Die in § 13 a Abs. 9 S. 1 Nr. 1 bis 3 ErbStG genannten gesellschaftsvertraglichen Regelungen müssen kumulativ vorliegen. Sowohl der Gesellschaftsvertrag als auch die tatsächliche Handhabung müssen gemäß § 13 a Abs. 9 S. 4 ErbStG wenigstens zwei Jahre vor dem Zeitpunkt der Steuerentstehung (§ 9 ErbStG) den Vorgaben von § 13 a Abs. 9 S. 1 ErbStG genügen. Auf diese Weise sollen missbräuchliche Gestaltung von vornherein ausgeschlossen bzw. maßgeblich erschwert werden.[23] Wird der Gesellschaftsvertrag hinsichtlich der entsprechenden Regelungen innerhalb eines Zeitraums von 20 Jahren nach dem Zeitpunkt der Steuerentstehung geändert, sodass die Voraussetzungen von § 13 a Abs. 9 S. 1 ErbStG nicht mehr erfüllt sind, oder entsprechen die tatsächlichen Verhältnisse innerhalb dieses Zeitraums nicht mehr den gesellschaftsvertraglichen Vorgaben, führt dies zu einem rückwirkenden Entfall des Wertabschlags.

Insoweit handelt es sich um eine absolute zeitliche Grenze. Wann innerhalb des Zeitraums von 20 Jahren es zu einem Verstoß kommt, spielt für den Umfang des Wegfalls der Begünstigung keine Rolle. Vor diesem Hintergrund kommt der bereits oben angesprochenen Frage, in welchem Umfang Anteilsübertragungen an andere als die in § 13 a Abs. 9 S. 1 Nr. 2 ErbStG genannten Personen auf der Grundlage eines entsprechenden Gesellschafterbeschlusses zu einer Verletzung der Anforderungen von § 13 a Abs. 9 ErbStG führen können, umso größere Bedeutung zu.[24]

Im Übrigen stellt sich ganz grundsätzlich die Frage, ob einzelne die in Rede stehenden gesellschaftsvertraglichen Regelungen durchbrechende Beschlüsse bereits für sich genommen dazu führen sollten, dass die gesellschaftsvertraglichen Regelungen nicht mehr den tatsächlichen Verhältnissen entsprechen.
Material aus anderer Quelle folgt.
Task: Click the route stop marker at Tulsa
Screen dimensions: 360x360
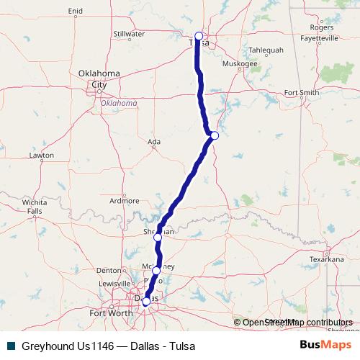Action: coord(199,36)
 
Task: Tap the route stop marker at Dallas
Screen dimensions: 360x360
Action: coord(145,302)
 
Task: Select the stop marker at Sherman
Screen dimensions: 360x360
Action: coord(158,237)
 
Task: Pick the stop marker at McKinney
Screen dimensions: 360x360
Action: coord(156,271)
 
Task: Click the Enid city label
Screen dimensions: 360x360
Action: coord(75,11)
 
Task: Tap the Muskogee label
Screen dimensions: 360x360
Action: coord(240,63)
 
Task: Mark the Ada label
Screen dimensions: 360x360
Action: coord(153,142)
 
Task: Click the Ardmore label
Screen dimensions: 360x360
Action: coord(130,200)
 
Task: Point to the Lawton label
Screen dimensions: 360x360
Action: coord(42,155)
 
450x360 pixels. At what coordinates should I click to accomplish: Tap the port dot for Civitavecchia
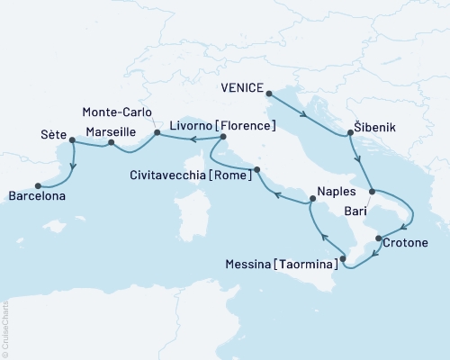[257, 169]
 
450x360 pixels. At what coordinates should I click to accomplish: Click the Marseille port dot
[111, 142]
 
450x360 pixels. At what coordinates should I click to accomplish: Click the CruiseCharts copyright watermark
[5, 328]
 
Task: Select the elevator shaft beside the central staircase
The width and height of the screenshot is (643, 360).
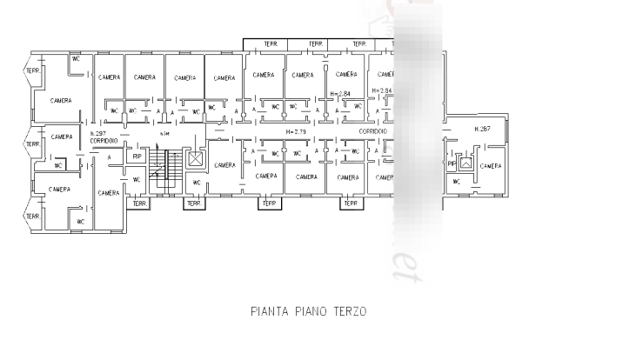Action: [196, 159]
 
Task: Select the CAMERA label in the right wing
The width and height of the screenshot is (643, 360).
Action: [491, 164]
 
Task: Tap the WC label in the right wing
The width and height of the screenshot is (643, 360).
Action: [456, 183]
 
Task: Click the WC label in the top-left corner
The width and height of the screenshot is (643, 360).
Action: [77, 60]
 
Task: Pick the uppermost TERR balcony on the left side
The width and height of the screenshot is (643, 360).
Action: [32, 70]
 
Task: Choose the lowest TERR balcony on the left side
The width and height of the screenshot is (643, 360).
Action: [32, 216]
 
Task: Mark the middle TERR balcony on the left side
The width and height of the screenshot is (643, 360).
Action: [32, 143]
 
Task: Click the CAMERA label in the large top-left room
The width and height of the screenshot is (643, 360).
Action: [60, 100]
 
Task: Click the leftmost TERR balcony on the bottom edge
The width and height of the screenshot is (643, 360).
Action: [139, 203]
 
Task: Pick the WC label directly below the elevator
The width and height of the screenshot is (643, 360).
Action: [196, 183]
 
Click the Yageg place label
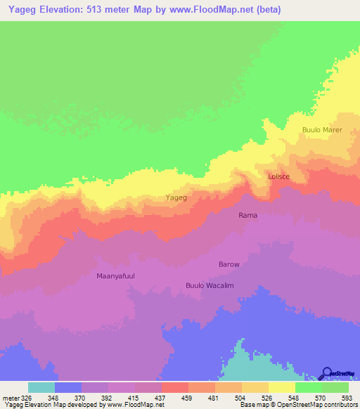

Angesichts des mit 20 Jahren doch äußerst lang bemessenen Kontrollzeitraums sollte davon auszugehen sein, dass einzelne, insbesondere durch außergewöhnliche tatsächliche Verhältnisse ausgelöste, vom Gesellschaftsvertragsinhalt abweichende, Beschlüsse unschädlich sind, wenn die Gesellschafter "im Großen und Ganzen" die selbst auferlegten Beschränkungen einhalten. Das gilt beispielsweise für erhöhte Entnahme- oder Ausschüttungsbedürfnisse im Zusammenhang mit der Begleichung von Erbschaftsteuerverpflichtungen[25] oder auch im Falle der Einigung mit einem um die Höhe seiner Abfindung streitenden ausscheidenden Gesellschafter.

Fraglich ist darüber hinaus, ob bzw. wie sich Vertragsänderungen auswirken, die nach einer Veräußerung der begünstigt erworbenen Beteiligung (also nach Ausscheiden des Steuerpflichtigen aus der Gesellschaft) vorgenommen werden. Diese dürfen – ungeachtet der 20-Jahresfrist – für die Besteuerung keine Rolle spielen. Denn eine Sanktionierung der Aufgabe/Veräußerung der Beteiligung erfolgt ausschließlich im Rahmen der Behaltensfrist des § 13 a Abs. 6 ErbStG.[26] Außerdem dürfte sich im Falle einer Anteilsveräußerung (oder auch eines Ausscheidens unter Geltung der gesellschaftsvertraglichen Abfindungsbeschränkungen) die von § 13 a Abs. 9 ErbStG unterstellte Wertminderung sogar effektiv auswirken, sodass ein rückwirkender Wegfall ihrer Berücksichtigung erst recht unangemessen erschiene.

[23] Gesetzesbegründung, BT-Drucks. 18/5923, S. 24.
[24] Bei wortgetreuer Auslegung befürchtet Hannes (ZEV 2016, 554, 558) bereits zu recht eine 20 jährige Umstrukturierungssperre.
[25] Vgl. hierzu auch Crezelius, ZEV 2016, 541, 544.
[26] Ebenso Viskorf/Löcherbach/Jehle, DStR 2016, 2425, 2431.